List in output has no maximum number of items defined

Possible exploit scenario

Without a maxItems or equivalent constraint, the API contract does not clearly specify the expected upper bound of returned collections. If no maximum constraint is defined, the API may return:

• Unexpectedly large result sets
• Excessive related data
• Internal data — potentially sensitive — that is not intended for bulk exposure
• Amplified payloads caused by backend logic flaws

This can lead to:

• Acciental bulk data exposure
• Increased attack surface for enumeration
• Increased response sizes
• Performance degradation for API consumers, with downstream systems potentially overwhelmed
• Amplification of response size in federated graphs
• Difficulty detecting anomalous responses

If a backend filtering mechanism is bypassed or misconfigured, an attacker may trigger a query that returns a much larger dataset than intended. For example, a field expected to return recent transactions might accidentally return an entire historical dataset if backend filtering fails. Without a defined upper bound, this deviation might not be detectable at the contract level.

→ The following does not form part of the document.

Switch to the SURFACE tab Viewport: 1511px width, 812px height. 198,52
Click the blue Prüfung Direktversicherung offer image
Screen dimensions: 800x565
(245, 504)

Attackers strive to make your APIs behave in an unexpected way to learn more about your system or to cause a data breach. Good data definition quality in the schemas used in API responses allows reliably validating that the contents of outgoing API responses are as expected.

While filtering API responses does not block a specific kind of attack, it is there as a damage control mechanism in the unfortunate event that a successful attack has been conducted: it allows blocking the response and prevent attackers from retrieving data they should not access.

In the vast majority of cases (with the notable exception of Denial of Service (DoS and DDoS) attacks) attacks are conducted because attackers want to access data or resources they should not have access to. Often, this means that the structure or the size of the API response changes as a result of a successful attack, compared to a normal API response.

Validating that API responses are as expected can be achieved through proper schema validation of the API responses. The accuracy of this depends on the quality of the response schemas: the better defined your schemas are, the easier it is to detect when something is not right.